Orton has been most encouraged by the improvement in market breadth, both across sectors and market capitalizations. The third quarter’s top-performing sectors were utilities, real estate, industrials, financials, and materials. Both the Russell 2000® Index and the S&P 500® Equal Weight Index surged ahead of the cap-weighted index in the quarter, outperforming the S&P 500 by 3.53% and 4.00%, respectively, as of Sept. 27, 2024.1
“From a technical perspective, the set-up also looks encouraging,” Orton said. He noted that 79% of the S&P 500 Index members are trading above their 200-day moving average. This is above their five-year average of 62%. However, it has yet to reach 85%, 2024’s peak back in March. “This highlights that the market hasn’t become too stretched,” he said.
Earnings season kicks off at the end of next week, and Orton believes it will be critical to sustain these healthy trends. He’s optimistic and looks forward to what the money center banks say about the state of the American consumer.

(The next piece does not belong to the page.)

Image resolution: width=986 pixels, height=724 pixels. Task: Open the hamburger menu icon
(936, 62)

“I believe mega-cap stocks and technology leadership need to hold up,” Orton said. “Recent earnings from a top memory solutions company provide encouraging signals for the artificial intelligence semiconductor space, and technology’s recent stagnation could provide an interesting opportunity. Overall, I think that investors might want to consider the possibility of leaning into a risk-on asset allocation and might consider increasing balance to cyclical equities and small caps as recession fears seem overblown.”
Orton believes there are many parts of this market that are just starting to break out. He said investors might consider leaning into near-term volatility around noisy data and risks associated with elections or other significant events, possibly re-evaluating their portfolios for these trends into next year.

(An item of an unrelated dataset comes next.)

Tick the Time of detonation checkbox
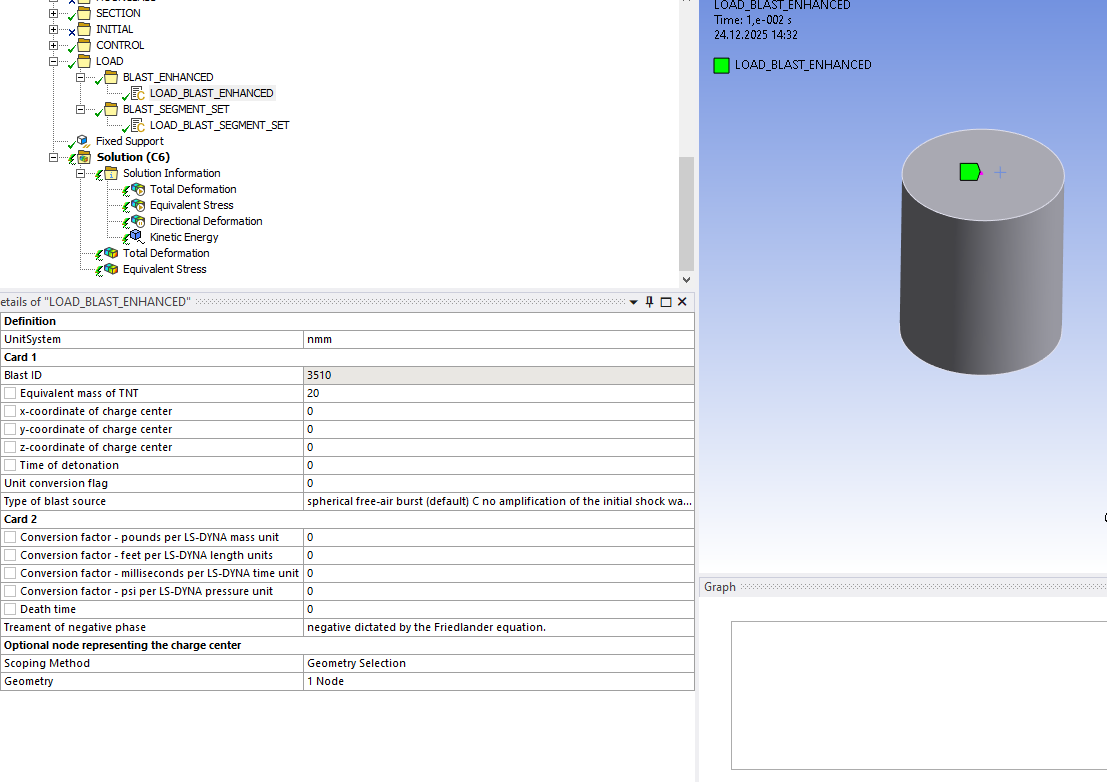This screenshot has width=1107, height=782. pos(10,465)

Orton expects a busy week from a data perspective with the focus on the U.S. jobs market. He believes decent employment data might push back against the current market pricing of a more aggressive rate cut trajectory than he believes is warranted. If that’s how the data comes in, then Orton wouldn’t be surprised to see U.S. Treasury yields rise slightly as a result.

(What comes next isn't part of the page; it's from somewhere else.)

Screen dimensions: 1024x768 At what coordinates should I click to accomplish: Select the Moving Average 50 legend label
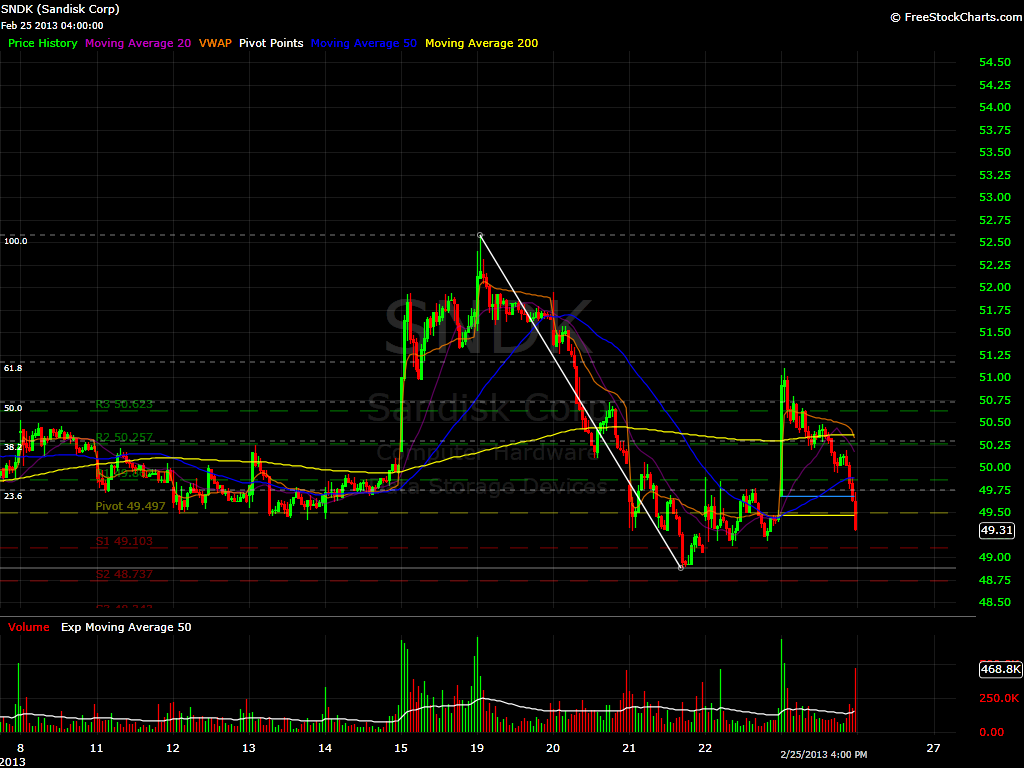[364, 43]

“I do not think this will be an issue for the bull market, and I believe any volatility as a result could be used to consider the idea of putting more capital to work,” Orton said. “There are several reasons not to expect a recession. This includes a lack of weakness in the most cyclical parts of demand and the failure of other labor market trends to corroborate the rise in unemployment.”
Orton hasn’t seen significant imbalances in the economy develop like they typically do before a recession. Plus, he believes financial conditions are easing. Inflation is coming down while the economy is slowing, but not breaking. Orton finds this could be a supportive backdrop for risk assets.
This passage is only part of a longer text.